*Source text*:
_ _ _ _ _ _ _
So, we wait. Wednesday is a week away, that’s a lot of love and snuggles and vodka.  There will (hopefully) be decisions to make next week and all of them, will focus on what gives Jake the greatest opportunity for joy over the next few weeks and months.

And lastly, I am hanging in there. It does not appear he will be with me as long as I’d hoped, but today is no different than two weeks ago.  We are living the best life we can, together.  And I’m grateful for any time I’m given with him, because he (and his brother) are my joy.

PS. the oncologist and I discussed having two dogs diagnosed with cancer in less than a year and she helped me rule out environmental causes, so that gave me some peace.

PSS. Jake has NEVER been to the vet, any vet, new or old and not produced meatballs.  He is nothing if not fully committed to the factory.

“Why do I not see you preparing my breakfast? What is up with skipping meals lately?”

 

“We better be heading to a drive-thru, woman!”

 

This is the look of a dog with a prey drive who has just seen a dog with the nerve to walk past our car in the parking lot.  This is why Jake is strapped in.  

Why?

You know when you read about those couples who when one of the spouses dies, the other’s health starts fading and relatively soon after, the other dies.  And often we say they died of heartache, even though there are medical issues to point to. Maybe the heartache weakened their immune system?

I think Melvin and Jake may be trying to be one of those couples. In less than a year, Jake lost Melvin, lost sight in one eye, has had to fight off a MRSA infection and went suddenly paralyzed in his back side. I wish this story ended there but sadly, it does not.

I’m heartbroken to share with you…Jake has cancer.

Just typing that, I can’t breathe. I also can’t stop crying.

The cancer isn’t even the cause of his paralysis, they happened to find it accidentally when looking at his mobility issues (which we figured out, but who cares because he has cancer on top of it all).

While looking at the MRI they happened to see a mass on his kidney and cancer throughout the muscle/soft tissue of one of his hind legs.  Since those two areas are not really in the scope of neurology, we had a specialist take a look. They called me on Saturday. It was the worst Valentine’s Day gift ever.
_ _ _ _ _ _ _
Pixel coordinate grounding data
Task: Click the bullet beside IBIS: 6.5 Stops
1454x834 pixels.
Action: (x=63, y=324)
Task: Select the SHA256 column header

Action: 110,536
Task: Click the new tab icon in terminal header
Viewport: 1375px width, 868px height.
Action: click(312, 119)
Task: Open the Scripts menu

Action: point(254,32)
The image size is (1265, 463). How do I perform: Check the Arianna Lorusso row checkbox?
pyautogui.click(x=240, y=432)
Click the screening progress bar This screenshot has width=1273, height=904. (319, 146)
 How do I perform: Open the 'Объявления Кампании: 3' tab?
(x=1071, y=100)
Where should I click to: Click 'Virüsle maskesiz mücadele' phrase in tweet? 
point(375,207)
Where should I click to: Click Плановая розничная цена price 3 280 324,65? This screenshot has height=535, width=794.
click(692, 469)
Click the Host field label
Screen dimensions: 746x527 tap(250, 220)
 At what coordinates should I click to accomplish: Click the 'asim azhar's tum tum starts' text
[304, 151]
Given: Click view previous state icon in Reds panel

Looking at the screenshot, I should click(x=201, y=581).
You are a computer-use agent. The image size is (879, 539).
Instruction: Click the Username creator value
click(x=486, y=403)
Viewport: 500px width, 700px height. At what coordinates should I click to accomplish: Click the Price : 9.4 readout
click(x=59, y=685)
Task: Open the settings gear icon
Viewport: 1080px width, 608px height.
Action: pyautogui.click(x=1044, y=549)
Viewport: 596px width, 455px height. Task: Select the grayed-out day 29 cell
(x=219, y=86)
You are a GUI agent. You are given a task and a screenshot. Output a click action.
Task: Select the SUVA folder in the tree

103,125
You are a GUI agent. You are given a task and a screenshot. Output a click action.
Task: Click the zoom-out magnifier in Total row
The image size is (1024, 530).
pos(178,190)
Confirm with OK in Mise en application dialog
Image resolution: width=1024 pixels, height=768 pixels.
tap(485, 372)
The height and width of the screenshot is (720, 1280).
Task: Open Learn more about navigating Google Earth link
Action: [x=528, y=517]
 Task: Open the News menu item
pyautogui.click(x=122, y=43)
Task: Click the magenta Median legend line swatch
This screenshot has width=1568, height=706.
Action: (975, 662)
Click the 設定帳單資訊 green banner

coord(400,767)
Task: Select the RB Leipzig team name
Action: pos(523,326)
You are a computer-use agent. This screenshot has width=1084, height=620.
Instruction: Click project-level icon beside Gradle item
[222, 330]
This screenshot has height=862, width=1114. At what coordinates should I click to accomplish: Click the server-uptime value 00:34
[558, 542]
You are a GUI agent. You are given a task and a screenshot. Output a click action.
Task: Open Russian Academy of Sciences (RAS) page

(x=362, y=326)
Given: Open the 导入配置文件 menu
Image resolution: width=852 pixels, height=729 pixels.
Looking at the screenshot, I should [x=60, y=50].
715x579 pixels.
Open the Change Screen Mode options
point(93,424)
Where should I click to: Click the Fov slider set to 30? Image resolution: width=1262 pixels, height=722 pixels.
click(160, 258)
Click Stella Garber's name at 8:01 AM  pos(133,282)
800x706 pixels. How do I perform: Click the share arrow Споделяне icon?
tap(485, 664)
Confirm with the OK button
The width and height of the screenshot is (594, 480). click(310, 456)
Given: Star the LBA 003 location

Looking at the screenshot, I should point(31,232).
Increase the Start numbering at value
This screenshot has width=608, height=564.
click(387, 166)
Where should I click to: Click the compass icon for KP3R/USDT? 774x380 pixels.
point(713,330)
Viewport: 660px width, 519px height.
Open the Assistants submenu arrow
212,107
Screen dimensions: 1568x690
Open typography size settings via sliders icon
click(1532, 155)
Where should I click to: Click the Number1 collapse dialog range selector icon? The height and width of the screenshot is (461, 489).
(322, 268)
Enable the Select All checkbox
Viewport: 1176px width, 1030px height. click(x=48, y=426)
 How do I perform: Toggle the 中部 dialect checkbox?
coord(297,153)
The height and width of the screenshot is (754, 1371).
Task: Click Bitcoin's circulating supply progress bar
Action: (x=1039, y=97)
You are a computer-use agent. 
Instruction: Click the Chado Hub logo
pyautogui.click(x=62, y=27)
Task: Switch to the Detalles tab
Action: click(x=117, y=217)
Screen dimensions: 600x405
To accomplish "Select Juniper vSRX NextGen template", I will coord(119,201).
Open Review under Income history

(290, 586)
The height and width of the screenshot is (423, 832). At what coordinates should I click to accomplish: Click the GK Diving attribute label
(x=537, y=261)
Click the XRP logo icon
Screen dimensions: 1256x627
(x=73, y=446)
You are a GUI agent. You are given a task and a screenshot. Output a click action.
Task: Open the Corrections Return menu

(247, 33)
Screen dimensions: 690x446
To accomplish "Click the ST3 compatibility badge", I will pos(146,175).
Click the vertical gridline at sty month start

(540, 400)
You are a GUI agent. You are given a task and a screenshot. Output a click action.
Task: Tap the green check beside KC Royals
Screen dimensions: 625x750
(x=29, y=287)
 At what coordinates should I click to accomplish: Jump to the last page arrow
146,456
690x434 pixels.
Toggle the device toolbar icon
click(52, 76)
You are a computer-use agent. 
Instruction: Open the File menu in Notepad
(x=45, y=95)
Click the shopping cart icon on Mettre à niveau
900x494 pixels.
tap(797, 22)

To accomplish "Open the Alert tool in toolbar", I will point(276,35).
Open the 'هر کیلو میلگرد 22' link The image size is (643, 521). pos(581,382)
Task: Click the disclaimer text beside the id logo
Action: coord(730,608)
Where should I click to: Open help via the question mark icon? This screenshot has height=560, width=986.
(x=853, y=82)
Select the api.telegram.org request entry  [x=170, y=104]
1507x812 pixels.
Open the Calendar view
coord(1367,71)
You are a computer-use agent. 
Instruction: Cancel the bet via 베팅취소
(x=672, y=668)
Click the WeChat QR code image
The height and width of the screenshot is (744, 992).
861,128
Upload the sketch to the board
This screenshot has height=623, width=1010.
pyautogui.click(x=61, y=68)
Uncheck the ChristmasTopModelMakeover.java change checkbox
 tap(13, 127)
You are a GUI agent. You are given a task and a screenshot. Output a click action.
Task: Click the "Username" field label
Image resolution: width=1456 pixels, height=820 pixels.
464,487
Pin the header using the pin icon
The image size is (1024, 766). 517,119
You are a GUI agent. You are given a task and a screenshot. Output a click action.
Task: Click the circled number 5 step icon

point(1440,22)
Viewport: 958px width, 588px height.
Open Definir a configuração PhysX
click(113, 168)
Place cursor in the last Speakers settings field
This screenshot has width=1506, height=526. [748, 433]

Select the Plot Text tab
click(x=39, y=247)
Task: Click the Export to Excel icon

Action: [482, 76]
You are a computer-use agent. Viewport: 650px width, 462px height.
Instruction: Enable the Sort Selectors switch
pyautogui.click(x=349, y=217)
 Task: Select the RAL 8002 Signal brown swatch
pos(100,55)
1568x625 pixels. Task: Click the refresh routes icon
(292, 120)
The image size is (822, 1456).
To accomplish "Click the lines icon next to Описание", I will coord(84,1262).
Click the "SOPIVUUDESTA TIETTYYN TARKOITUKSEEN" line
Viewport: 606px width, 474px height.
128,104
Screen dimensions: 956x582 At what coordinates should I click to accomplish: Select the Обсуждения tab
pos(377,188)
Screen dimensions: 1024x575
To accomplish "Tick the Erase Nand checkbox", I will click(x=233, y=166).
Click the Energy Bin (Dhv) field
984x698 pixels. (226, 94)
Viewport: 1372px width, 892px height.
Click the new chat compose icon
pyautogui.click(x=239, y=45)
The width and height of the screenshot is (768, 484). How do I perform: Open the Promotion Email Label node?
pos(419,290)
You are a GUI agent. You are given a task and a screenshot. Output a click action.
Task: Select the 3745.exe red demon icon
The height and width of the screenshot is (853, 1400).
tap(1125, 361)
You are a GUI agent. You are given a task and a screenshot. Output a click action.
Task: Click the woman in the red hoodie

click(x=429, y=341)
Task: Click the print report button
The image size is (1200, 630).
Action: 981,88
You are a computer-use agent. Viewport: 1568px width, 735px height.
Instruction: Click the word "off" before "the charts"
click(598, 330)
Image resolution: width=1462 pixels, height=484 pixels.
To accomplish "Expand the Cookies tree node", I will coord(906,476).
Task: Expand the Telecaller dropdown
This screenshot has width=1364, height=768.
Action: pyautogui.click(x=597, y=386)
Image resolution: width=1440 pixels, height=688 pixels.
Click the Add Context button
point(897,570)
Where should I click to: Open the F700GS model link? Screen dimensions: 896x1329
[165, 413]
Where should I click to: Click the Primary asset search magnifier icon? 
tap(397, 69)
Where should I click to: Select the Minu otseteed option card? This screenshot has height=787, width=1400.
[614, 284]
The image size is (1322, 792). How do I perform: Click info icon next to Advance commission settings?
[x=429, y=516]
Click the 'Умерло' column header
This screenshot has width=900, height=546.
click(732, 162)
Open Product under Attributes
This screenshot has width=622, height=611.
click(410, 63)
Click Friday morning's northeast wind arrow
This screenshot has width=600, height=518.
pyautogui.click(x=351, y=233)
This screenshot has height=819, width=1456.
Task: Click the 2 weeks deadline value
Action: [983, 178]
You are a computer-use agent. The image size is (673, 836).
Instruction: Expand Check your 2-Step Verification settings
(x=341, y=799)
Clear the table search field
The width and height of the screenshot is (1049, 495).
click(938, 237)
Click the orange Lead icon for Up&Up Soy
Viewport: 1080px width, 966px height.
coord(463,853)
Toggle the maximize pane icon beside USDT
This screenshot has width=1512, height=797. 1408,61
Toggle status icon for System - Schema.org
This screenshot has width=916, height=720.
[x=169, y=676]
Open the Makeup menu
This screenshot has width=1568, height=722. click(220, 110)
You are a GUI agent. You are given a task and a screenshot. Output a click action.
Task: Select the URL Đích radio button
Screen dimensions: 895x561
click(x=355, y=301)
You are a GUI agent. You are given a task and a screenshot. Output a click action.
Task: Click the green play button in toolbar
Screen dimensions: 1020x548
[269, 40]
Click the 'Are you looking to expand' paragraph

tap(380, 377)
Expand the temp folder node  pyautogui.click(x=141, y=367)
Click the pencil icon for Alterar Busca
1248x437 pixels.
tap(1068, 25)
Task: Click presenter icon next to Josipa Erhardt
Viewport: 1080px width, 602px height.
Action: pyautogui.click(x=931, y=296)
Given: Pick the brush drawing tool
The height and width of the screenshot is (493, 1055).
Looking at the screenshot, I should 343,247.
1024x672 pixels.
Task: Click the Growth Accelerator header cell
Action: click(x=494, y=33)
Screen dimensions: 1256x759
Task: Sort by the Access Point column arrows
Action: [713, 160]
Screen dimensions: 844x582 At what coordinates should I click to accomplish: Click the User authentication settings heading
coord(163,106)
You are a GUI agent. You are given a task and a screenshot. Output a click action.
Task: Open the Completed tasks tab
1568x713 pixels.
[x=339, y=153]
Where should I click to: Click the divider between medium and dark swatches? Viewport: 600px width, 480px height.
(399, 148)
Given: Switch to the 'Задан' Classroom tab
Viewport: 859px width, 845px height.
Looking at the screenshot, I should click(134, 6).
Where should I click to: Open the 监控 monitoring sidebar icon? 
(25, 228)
_ _ _ _ _ _ _
*To do*:
a: For each statement, say whether the blog post about Jake agrees with it, and back each yes or no with the deciding words from the post, quoted exactly. (i) The oncologist helped rule out environmental causes. (ii) Jake's cancer caused his paralysis. (iii) The specialist called on a Saturday.
b: According to the blog post about Jake, which organ had a mass visible on the MRI?
c: Go on with the blog post about Jake, starting after its final sentence.
The lines are separate material with no connection to the blog post about Jake.

*List of answers*:
a:
(i) Yes: "she helped me rule out environmental causes"
(ii) No: "The cancer isn’t even the cause of his paralysis"
(iii) Yes: "They called me on Saturday."

b: His kidney.

c:
It hasn’t even been a year since Melvin’s diagnosis. It’s so easy to ask, WHY is this happening to him. To us.  But instead, I’m trying to focus on a different why.  Why Jake ended up here.  And I know the answer to that one. Jake needed to find his joy, and he was never going to find it in his first home. He waited patiently with them for five years and then it was time, to hunt down his real family. He found his forever here with us. He came for love, he came so that life could show him that he has someone. He came for patience. He came for unconditional support and even-if-you-poop-every-night-at-4am love. When anything strikes him down, he looks to me, with one eye, and I take care of him. And he came because Melvin is his soul mate, his other half. Melvin made him feel safe and gave him calm and gave him a partner in life and love. Together, we completed Jake.

But there is a flip side.  Jake completed us too. He made us a little family.  He is my laughter, he is the cause of 88% of my smiles. Jake and I have gotten each other through these past months without Melvin. I lean on him, as much as he leans on me. Both Jake and Melvin are my purpose.

Jake came here so I could see him through all his health issues, including cancer. As part of that, my plan is for Jake to live well into his teens.

We have to see an oncologist for prognosis, right now we have an appointment for Thursday morning (I’m calling around trying to find a sooner appt.) In my conversation with the neurologist, he shared concerns of metastasis in areas we didn’t see on the spinal MRI.

Yet another moment all the air went away, but we don’t know what we don’t know.

We will keep you posted. I promise you he will have everything he needs. Love will prevail.